1. Stencilling on a Grand Scale
To make a big impression, says
stencilling expert Sandra Buckingham, you don't have to re-create the
Sistine Chapel. Start small, she counsels, and the rest will follow.
Buckingham's latest book Stencilling on a Grand Scale
leads do-it-yourselfers beyond the realm of decorative borders featured
in her best-selling "Stencilling: A Harrowsmith Guide" to a creative
canvas whose limits are determined only by space, time and imagination.

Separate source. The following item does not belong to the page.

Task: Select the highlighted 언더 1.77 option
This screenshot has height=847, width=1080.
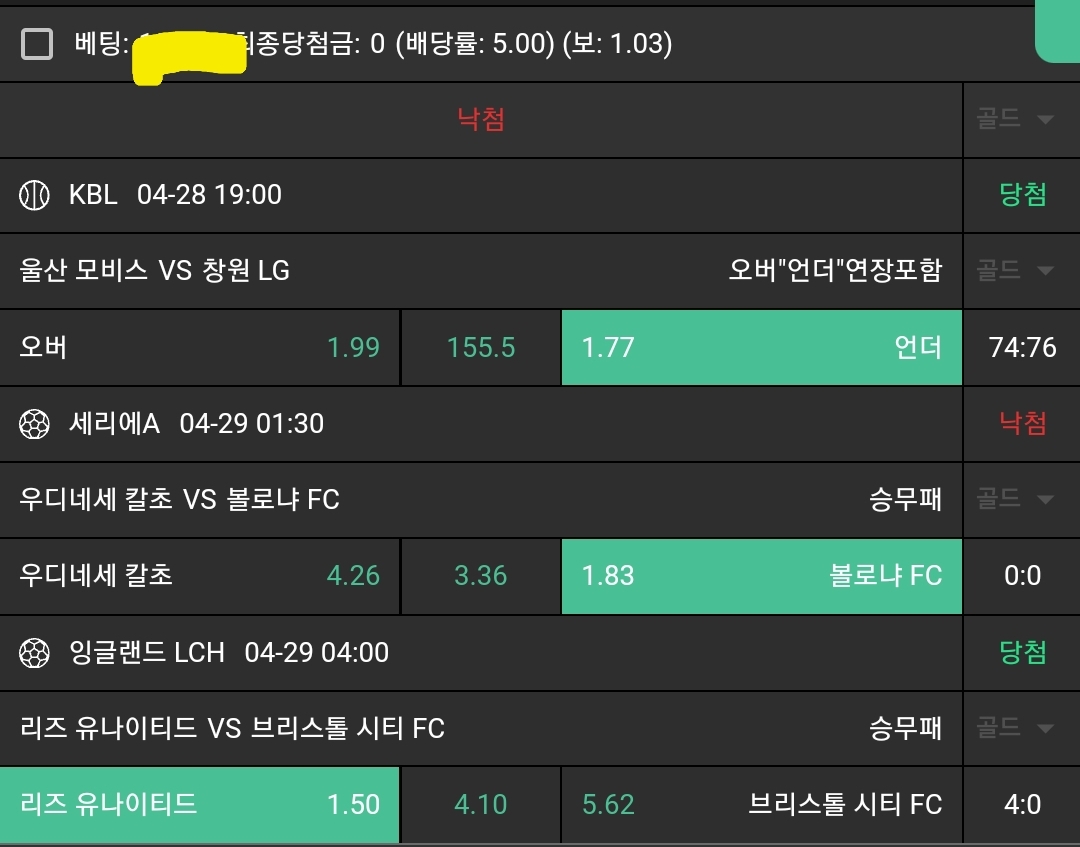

The key to her strategy is that a large stencilled work -- be it a door,
wall, screen or floor -- can be the seamless sum of its parts. In other
words, rather than using an expensive, unwieldy, multi-layered stencil
to create a life-sized tree, use three 10 inch stencils of leaf
clusters, laying and re-laying them to achieve the desired effect. The
only limit to the ultimate size of the finished painting is the room
you've set aside for it.
Whether you are fashioning a greeting
card or a 40-foot mural, Buckingham recommends the same modest
techniques. The methods used to faux-finish a wall -- a vine rambling up
a corner, windows stencilled onto an actual door, a false shelf with
flowerpots stencilled in an alcove -- can likewise be applied to
furniture or folding screens and can be used on any scale.
A
technical review of traditional and new stencilling tools is followed by
a refresher course in basic stencilling methods, including stencil
cutting, hard-surface stencilling, stencilling on primed canvas,
overlays, registration and special effects, among them shading, shadows,
plant detail and painting skies and landscapes. A chapter on freeform
stencilling, with and without masks, prepares readers for the
larger-scale works that are the book's central objective.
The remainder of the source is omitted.